Mutekedza and her team locate women affected with fistula through social welfare because no one wants anything to do with someone with a foul odour. These women find themselves being ostracized by families and communities. They cannot afford soap to wash as many times as they need to manage the odour.

Those VVF patients who are referred to Parirenyatwa or Harare Central Hospital where repair treatment is supposed to be booked for them, are often repeatedly told to come back. They keep coming back months after months sometimes even for years all in vain.

Andrew Strang a social worker from the UK who is working for the Woman in Health Alliance (WAHA) which is based in Kenya has been working alongside Mutekedza to access hospital records and locate these patients.

Their efforts culminated in the first fistula camp in December 2013 and also another in July this year where, close to 60 women were repaired and attended to. The women gathered at Parirenyatwa Hospital as they were attended to by Dr. Ambaye Wolde Michael of WAHA. The women came from outside of Harare with some coming from as far as the Mozambican border. According to Strand, most of them had been on the waiting list for months.

“When you first met the women they had a very low self-esteem because of the trauma they went through. They were in a deep dark place but after the surgery there was a glimmer of life. The repair gave them hope again”, he explained.

One woman in particular had one of the worst cases and she was also the youngest of the group. *Regina who is now 19 say when she was 16 she was impregnated by an elderly married man in their neighbourhood. When she was eight months pregnant the wife found out and came to assault her which sent her into premature labour. She was delivered by her grandmother at home. The labour was long and hard. Eventually the baby slipped out, dead leaving her with a raptured bladder and rectum. For three long years she oozed out urine and faeces uncontrollably.

“Nyangwe ndisina kunwa mvura chero tea mvura yacho yaingojuja (even without drinking any water or tea, urine just continued to gush out)” she narrated.

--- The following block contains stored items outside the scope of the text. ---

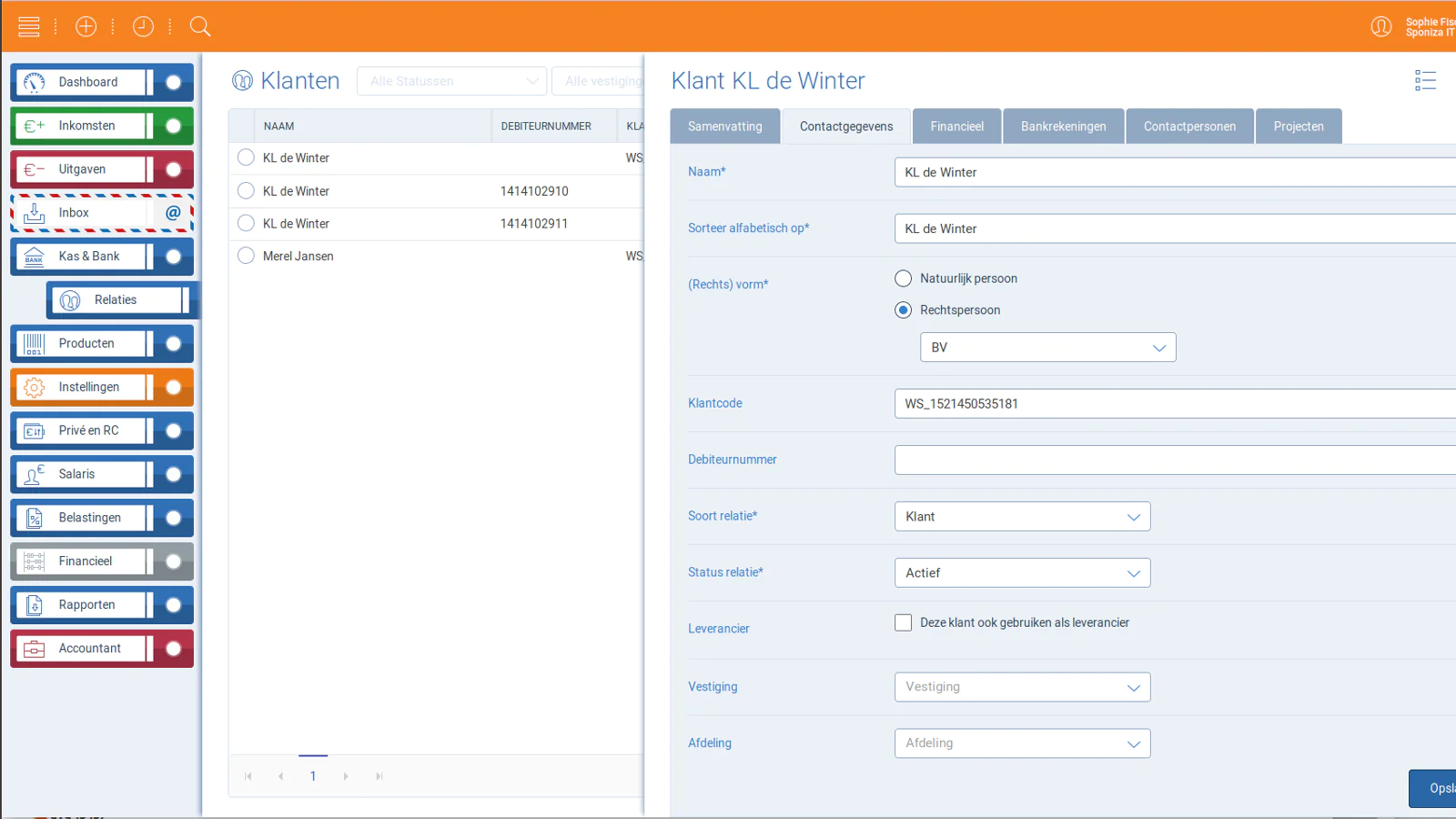Viewport: 1456px width, 819px height.
Task: Click the search magnifier icon
Action: (200, 26)
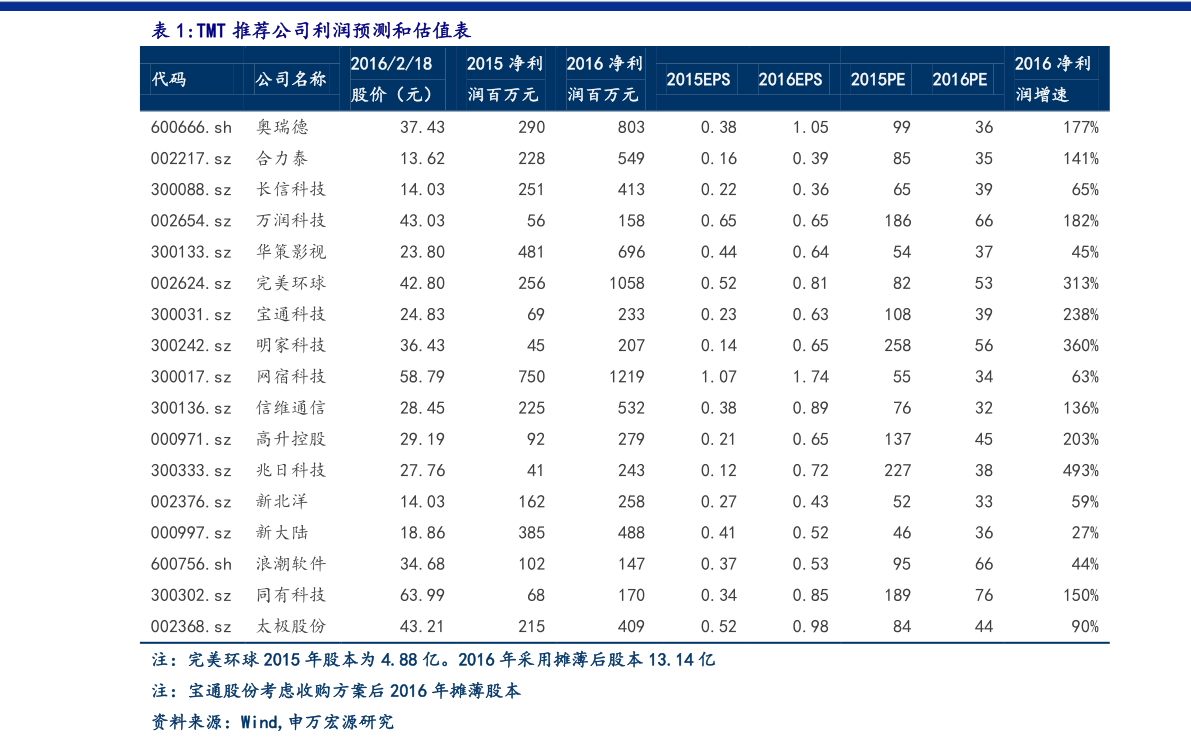Click stock code 300017.sz
Image resolution: width=1191 pixels, height=751 pixels.
[x=191, y=377]
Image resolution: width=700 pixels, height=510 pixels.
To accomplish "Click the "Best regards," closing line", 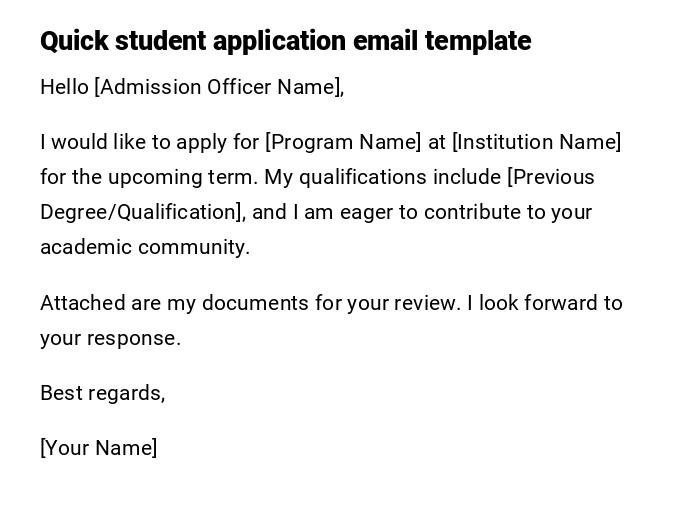I will pyautogui.click(x=102, y=393).
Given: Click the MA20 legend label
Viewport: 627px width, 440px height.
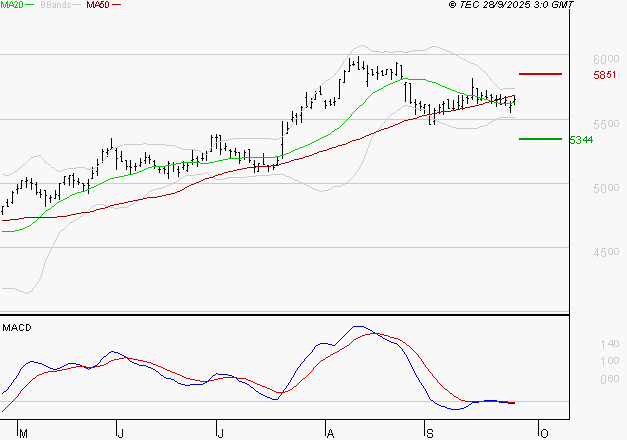Looking at the screenshot, I should (12, 5).
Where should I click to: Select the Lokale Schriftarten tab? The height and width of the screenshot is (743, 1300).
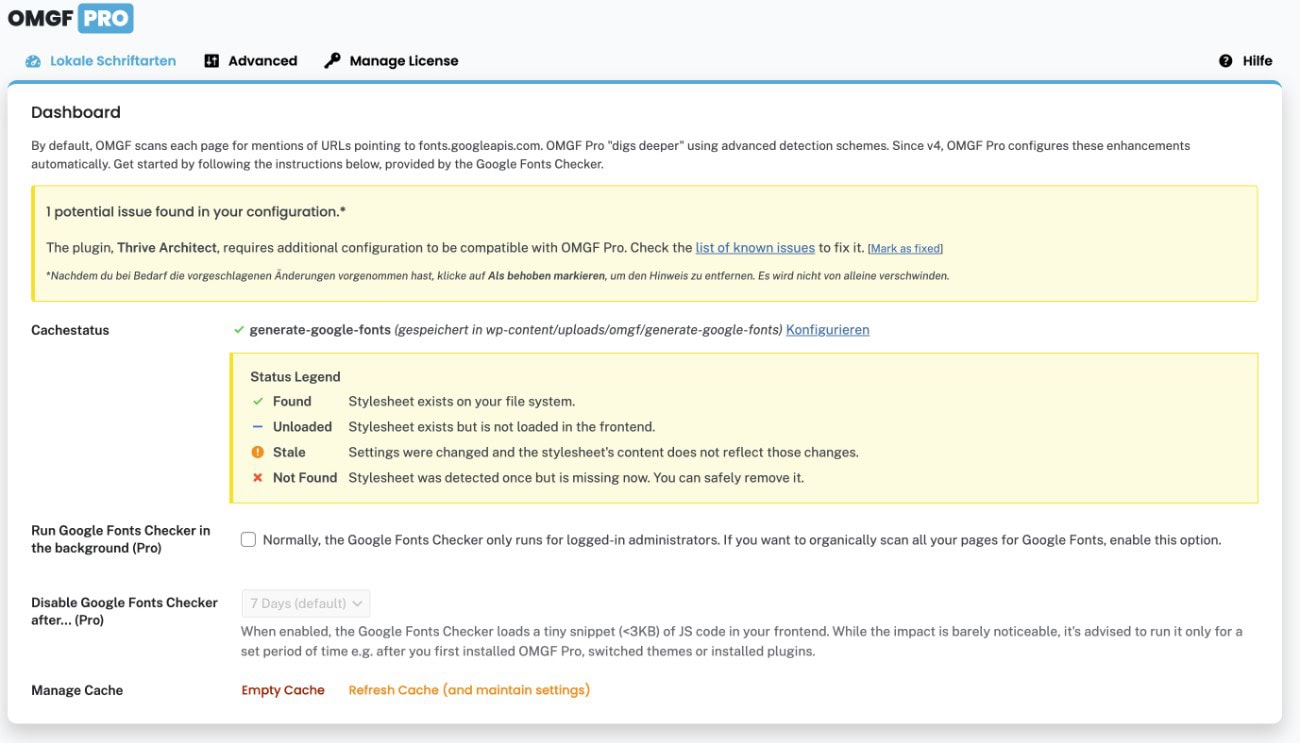tap(110, 60)
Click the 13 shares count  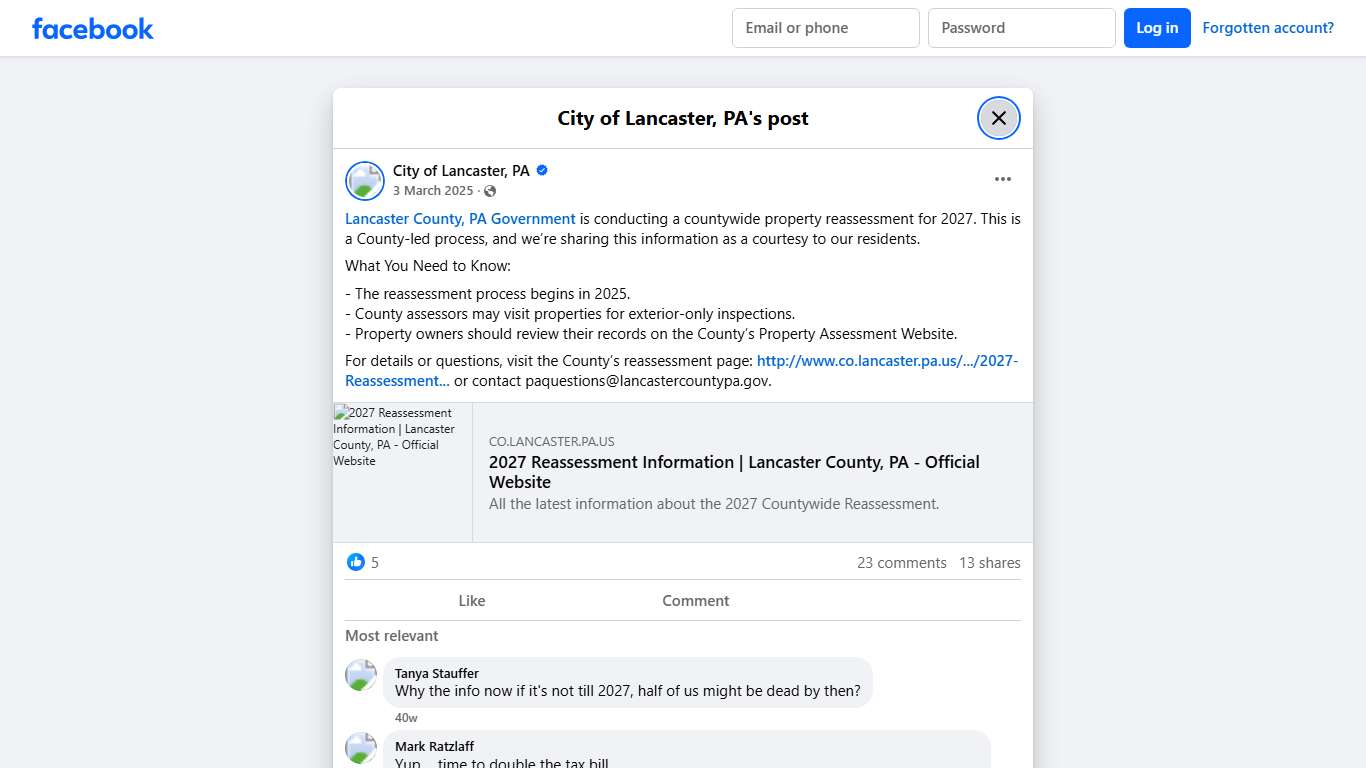[x=989, y=562]
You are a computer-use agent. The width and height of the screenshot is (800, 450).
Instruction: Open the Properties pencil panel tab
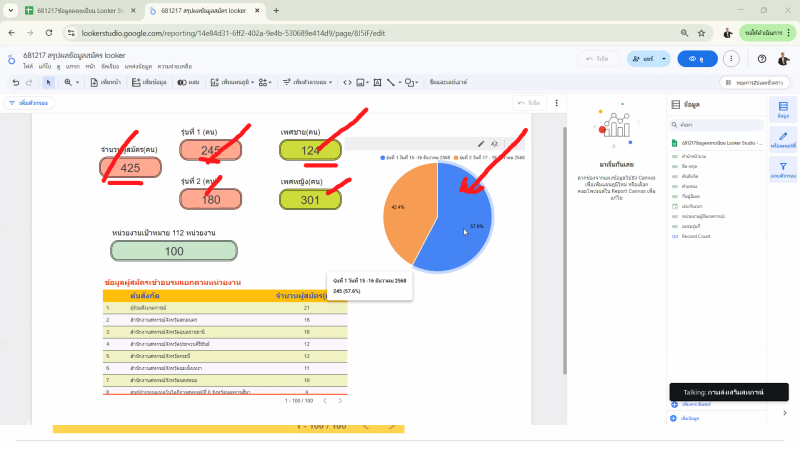click(782, 139)
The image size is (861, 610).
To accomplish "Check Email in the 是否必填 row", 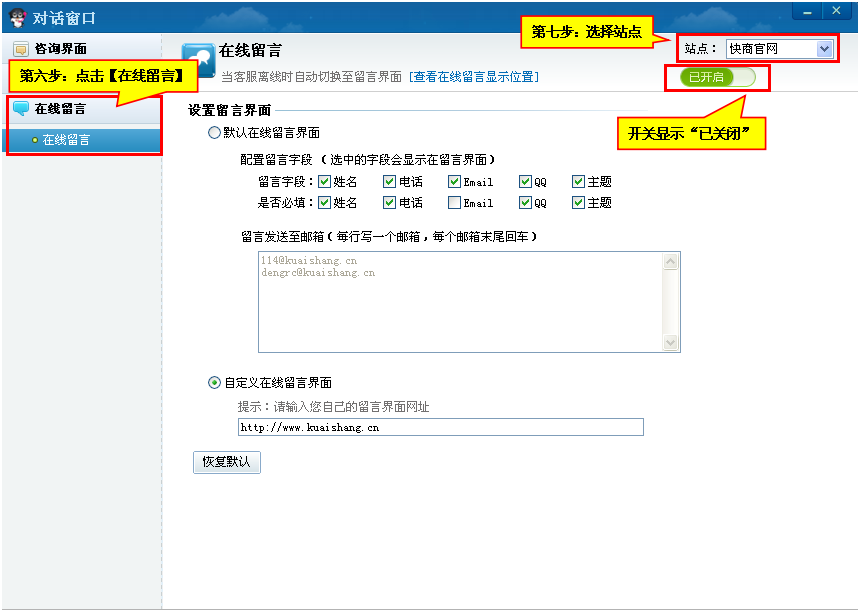I will tap(455, 203).
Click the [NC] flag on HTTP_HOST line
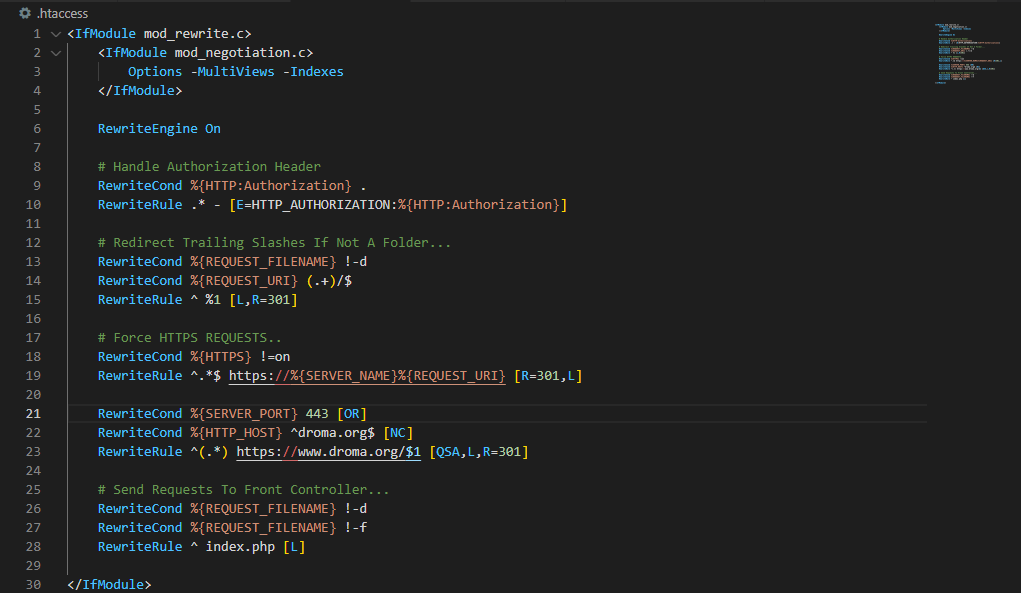This screenshot has height=593, width=1021. pos(397,433)
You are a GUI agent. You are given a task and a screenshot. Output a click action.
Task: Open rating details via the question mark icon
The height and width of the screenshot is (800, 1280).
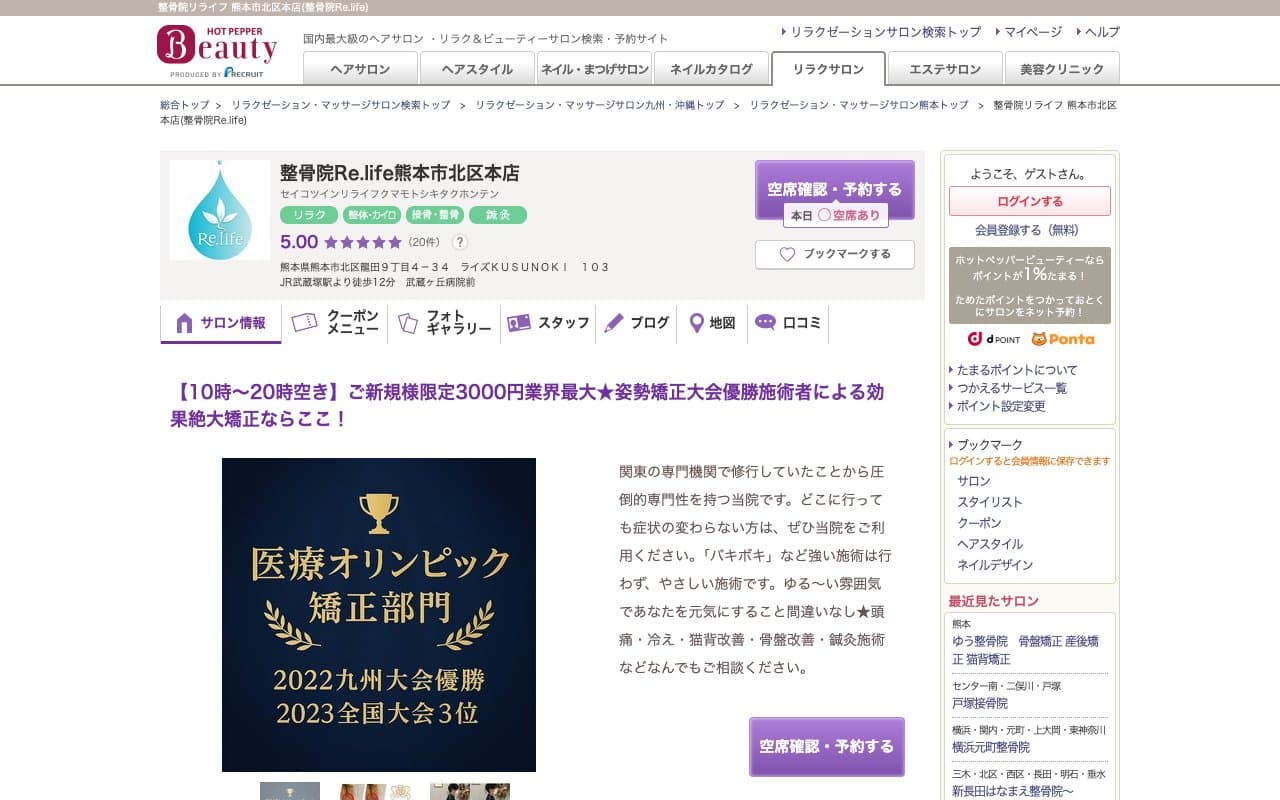tap(458, 241)
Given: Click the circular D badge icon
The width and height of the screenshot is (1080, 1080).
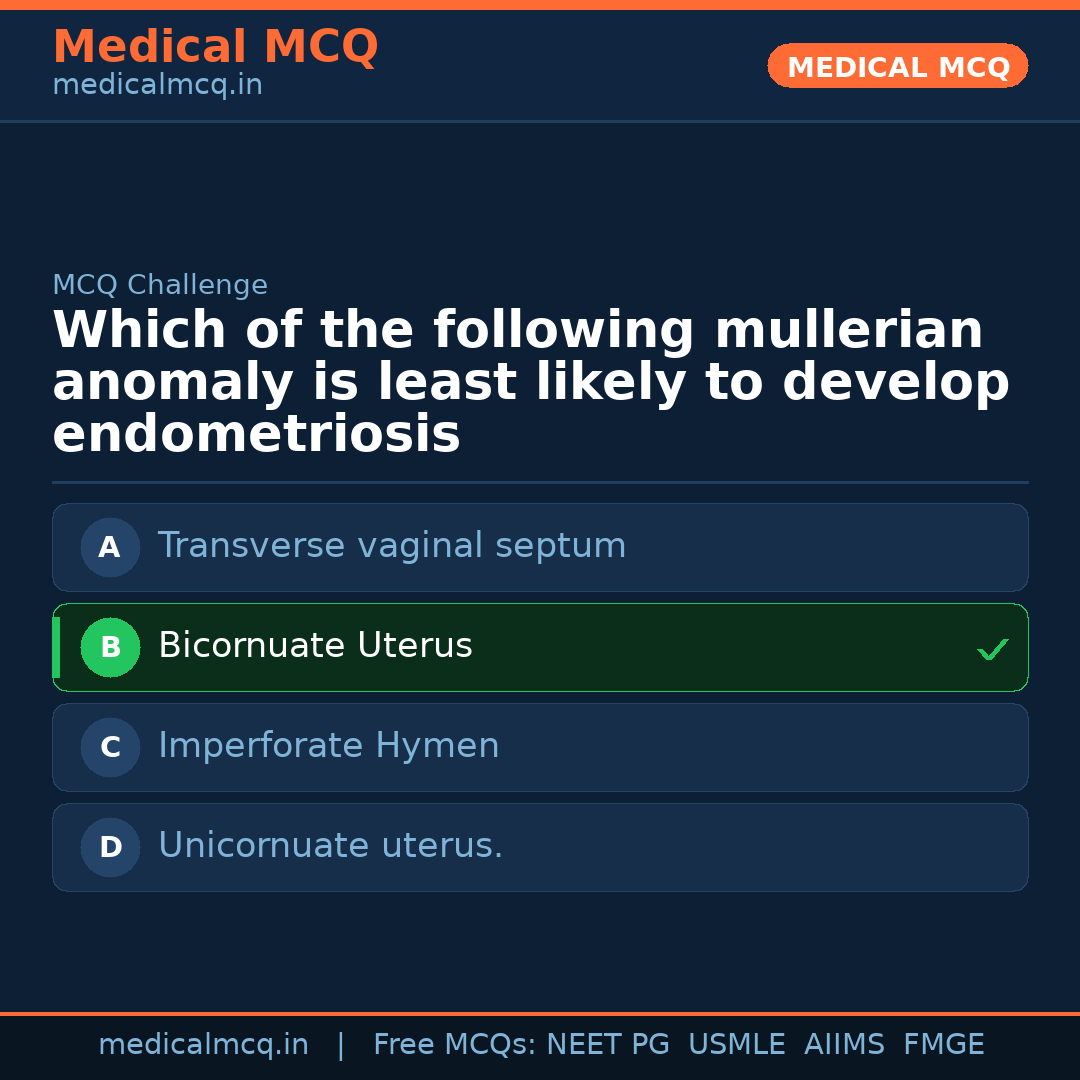Looking at the screenshot, I should tap(110, 847).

After the repair she sits looking out the window. Her eyes are filled with life and hope. She’s lively and bubbly again just like any normal teenager.

There was another fistula camp last week from December 8 to 12. Dr Ambaye came again to do more repairs on about 20 women. WAHA plans on holding week long fistula camps every 3 months in the following year. This is necessitated by the number of women who are reaching out in need of repairs.